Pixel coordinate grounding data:
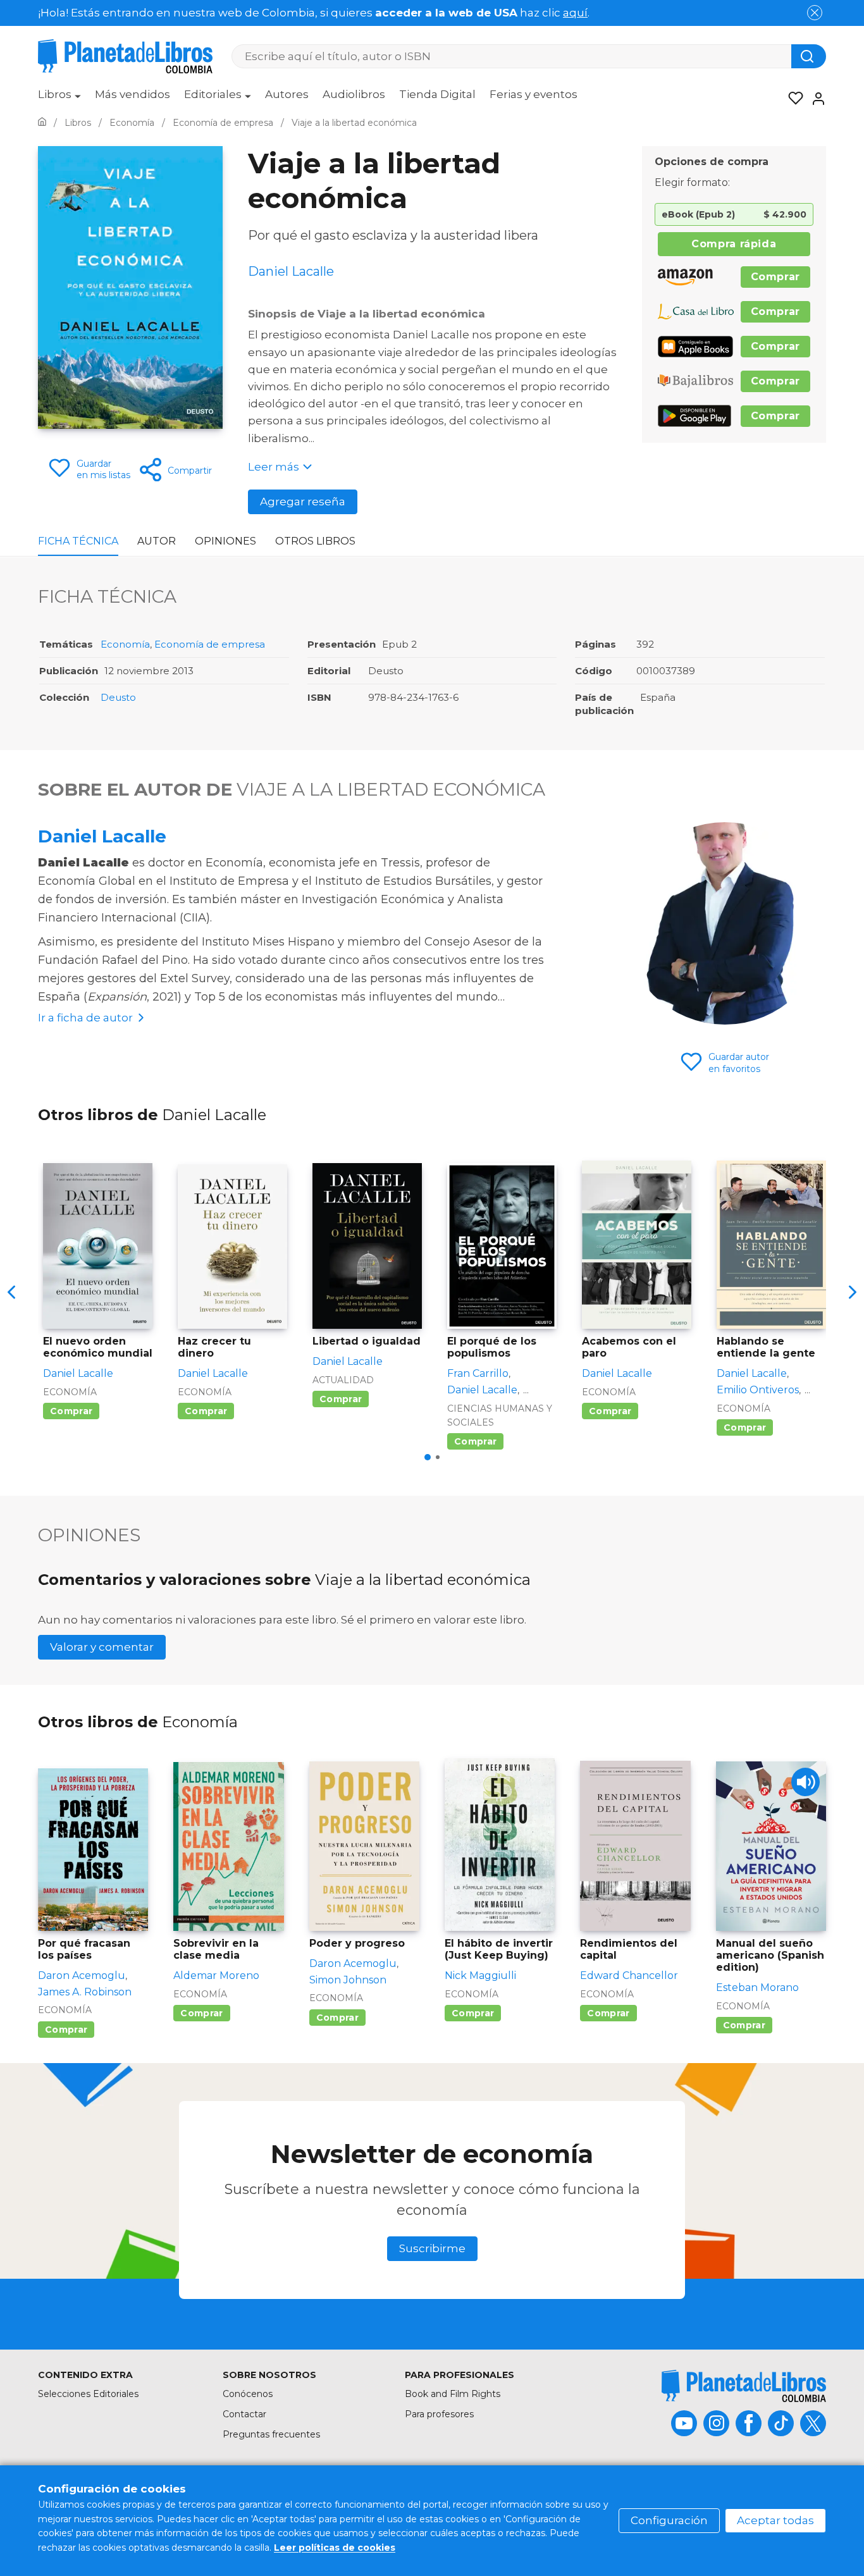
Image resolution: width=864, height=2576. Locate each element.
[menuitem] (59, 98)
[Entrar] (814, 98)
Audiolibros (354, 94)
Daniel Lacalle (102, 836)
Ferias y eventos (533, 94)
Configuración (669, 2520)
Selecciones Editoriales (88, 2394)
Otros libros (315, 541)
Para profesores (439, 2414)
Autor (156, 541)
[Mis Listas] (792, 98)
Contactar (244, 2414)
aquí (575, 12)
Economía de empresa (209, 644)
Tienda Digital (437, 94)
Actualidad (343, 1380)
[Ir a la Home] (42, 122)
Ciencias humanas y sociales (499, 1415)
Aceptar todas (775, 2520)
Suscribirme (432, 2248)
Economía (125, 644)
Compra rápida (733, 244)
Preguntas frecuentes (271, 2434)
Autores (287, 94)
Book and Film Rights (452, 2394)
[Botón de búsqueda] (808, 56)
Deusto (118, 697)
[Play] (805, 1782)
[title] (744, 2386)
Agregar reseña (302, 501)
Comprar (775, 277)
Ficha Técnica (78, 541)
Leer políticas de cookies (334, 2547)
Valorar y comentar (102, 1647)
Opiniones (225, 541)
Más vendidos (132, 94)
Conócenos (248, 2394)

_What is being asked_. Leave out the pictures and repeat exactly the lines from the first line of the data through the line containing "Deusto (118, 697)". Add nothing else.

_Response area_.
Image resolution: width=864, height=2576. Locate each element.
[menuitem] (59, 98)
[Entrar] (814, 98)
Audiolibros (354, 94)
Daniel Lacalle (102, 836)
Ferias y eventos (533, 94)
Configuración (669, 2520)
Selecciones Editoriales (88, 2394)
Otros libros (315, 541)
Para profesores (439, 2414)
Autor (156, 541)
[Mis Listas] (792, 98)
Contactar (244, 2414)
aquí (575, 12)
Economía de empresa (209, 644)
Tienda Digital (437, 94)
Actualidad (343, 1380)
[Ir a la Home] (42, 122)
Ciencias humanas y sociales (499, 1415)
Aceptar todas (775, 2520)
Suscribirme (432, 2248)
Economía (125, 644)
Compra rápida (733, 244)
Preguntas frecuentes (271, 2434)
Autores (287, 94)
Book and Film Rights (452, 2394)
[Botón de búsqueda] (808, 56)
Deusto (118, 697)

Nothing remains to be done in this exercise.